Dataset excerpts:
---+---
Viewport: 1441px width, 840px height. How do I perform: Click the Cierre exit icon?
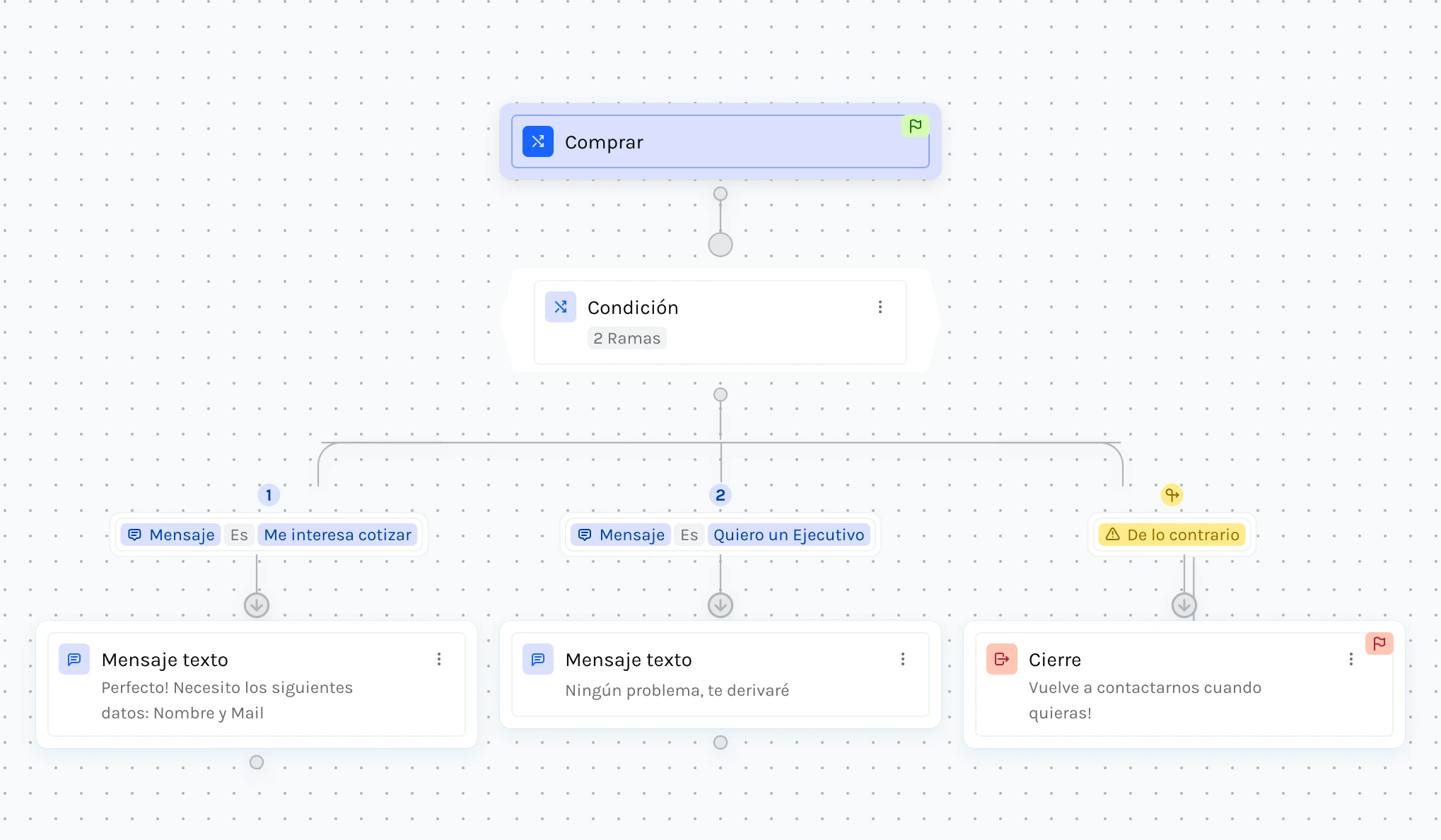click(1001, 659)
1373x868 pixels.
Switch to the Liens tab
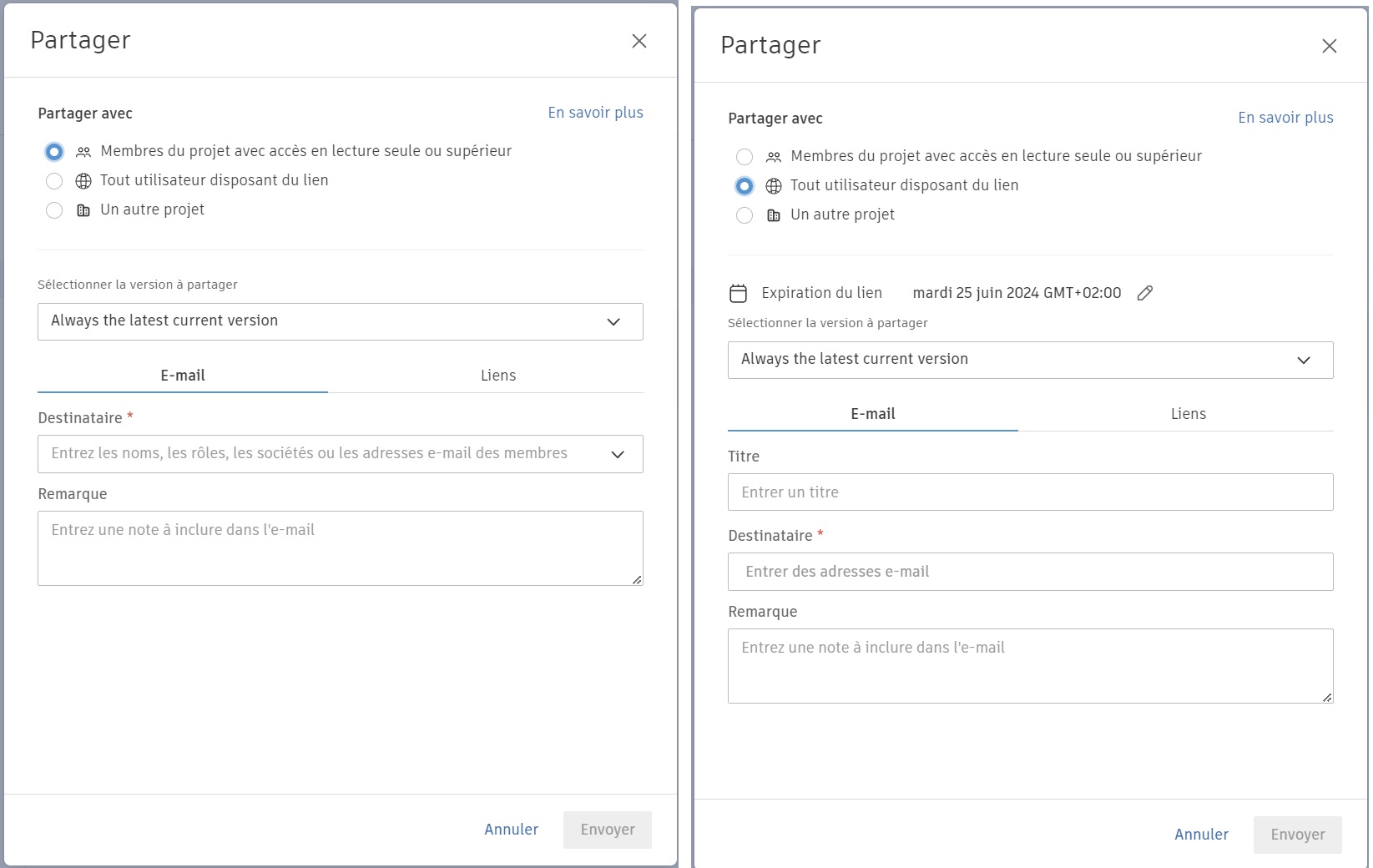pyautogui.click(x=497, y=376)
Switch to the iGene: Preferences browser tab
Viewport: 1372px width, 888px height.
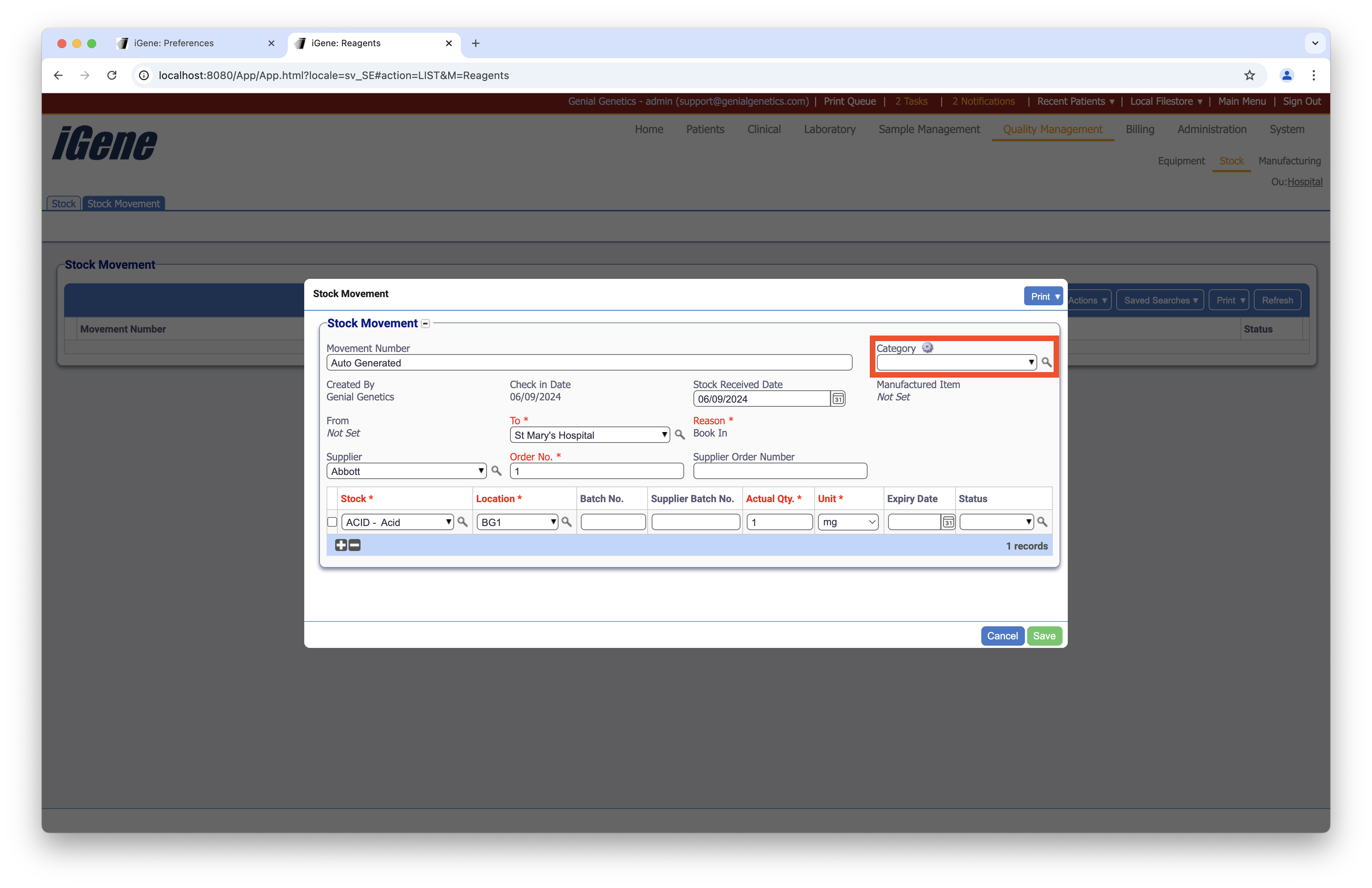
---+---
Transcribe all of the data above exactly; no picture belongs in the copy.

Viewport: 1441px width, 840px height. How do I perform: Click the Cierre exit icon?
click(1001, 659)
1373x868 pixels.
Switch to the Liens tab
pyautogui.click(x=497, y=376)
Switch to the iGene: Preferences browser tab
Viewport: 1372px width, 888px height.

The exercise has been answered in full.